Excerpted text:
He ranges somewhere around 60 lbs depending on conditioning. He is much stockier than the couple of purebred pits I know personally, but they are all females and I don't have enough experience of the breed in person to know the range. If they the other breed I own, there might be a wide variety (though I think the inconsistency of working line spaniels is potentially unusual and not as common in other breeds....working line spaniels don't conform to show standards even a little).


----------



## EckoMac (Aug 25, 2010)

I believe when you register limited they don't want a pedigree so you should be fine. There are also other clubs to go through that don't have specific breeds. Just make sure you have hip, knee, and elbow x-rays done and the vet clears for pulling.


----------



## 2DogTrix (May 27, 2016)

EckoMac said:


> I believe when you register limited they don't want a pedigree so you should be fine. There are also other clubs to go through that don't have specific breeds. Just make sure you have hip, knee, and elbow x-rays done and the vet clears for pulling.


Ya, they don't need a pedigree, but they do have to pass a visual inspection. So if you think he can pass for one, then we can do that. It just gives us one more avenue for competition.

We have a vet and PT vet that have checked him out and he is approved to pull though he is still pulling very small amounts at the moment which is fine by me. We can take it slow.


----------

Data block:
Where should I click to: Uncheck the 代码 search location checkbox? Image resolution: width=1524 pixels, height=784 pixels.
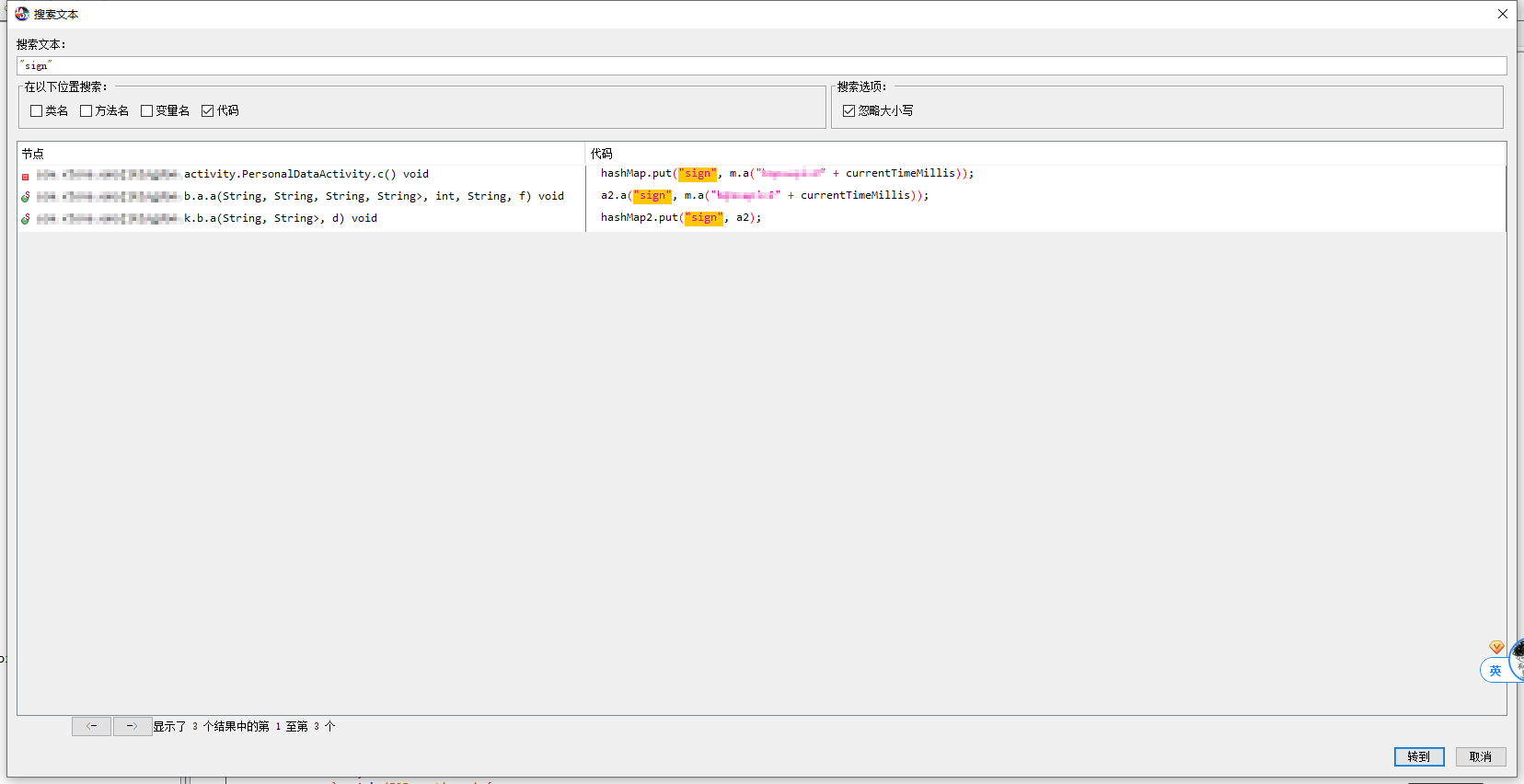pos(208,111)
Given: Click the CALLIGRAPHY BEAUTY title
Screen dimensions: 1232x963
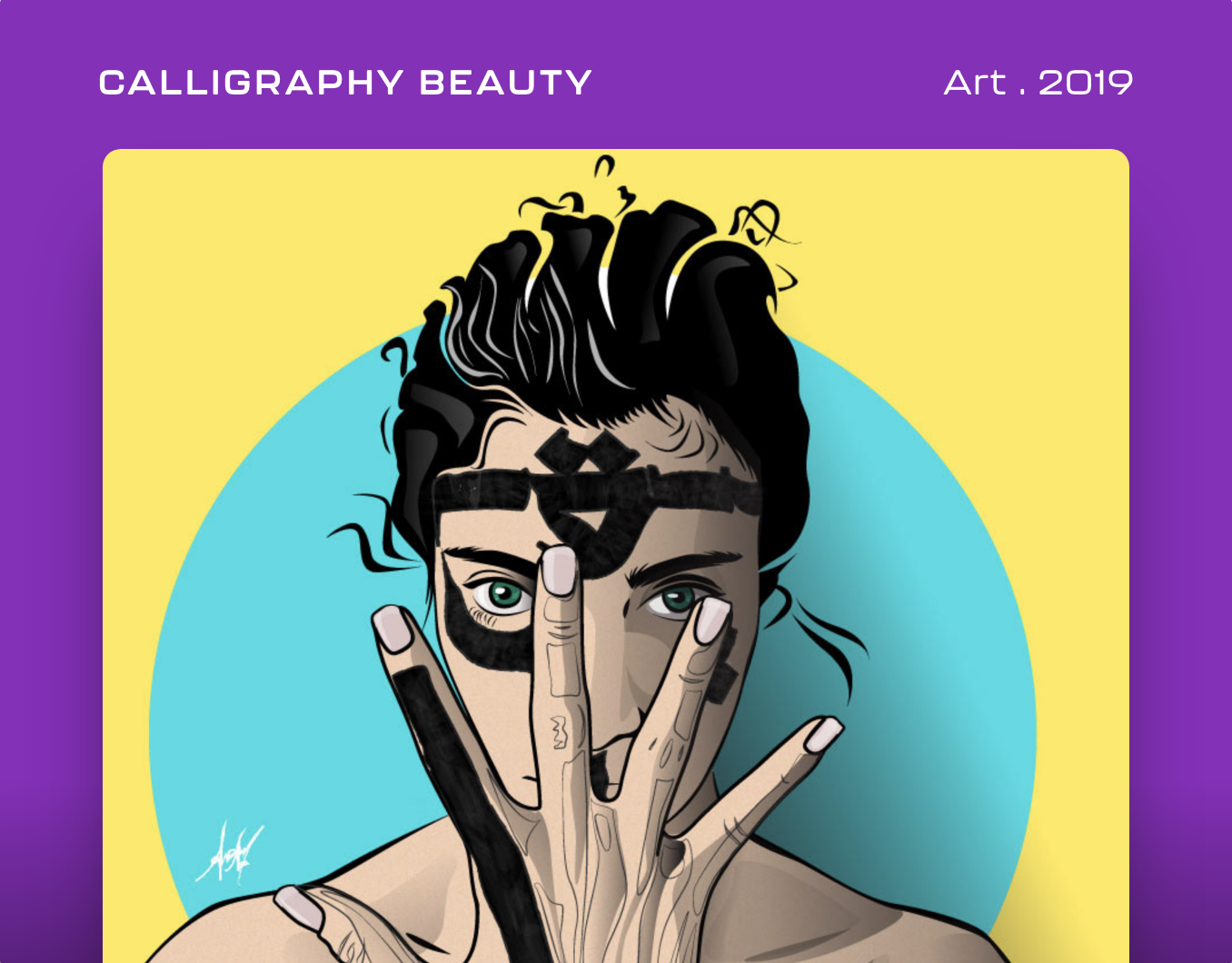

Exercise task 1: List the body parts that the forum thread says should be x-rayed.
Exercise task 2: Repeat the passage of the forum thread starting at "We have a vet" and ending at "take it slow.".

Response 1: Hip, knee, elbow

Response 2:
We have a vet and PT vet that have checked him out and he is approved to pull though he is still pulling very small amounts at the moment which is fine by me. We can take it slow.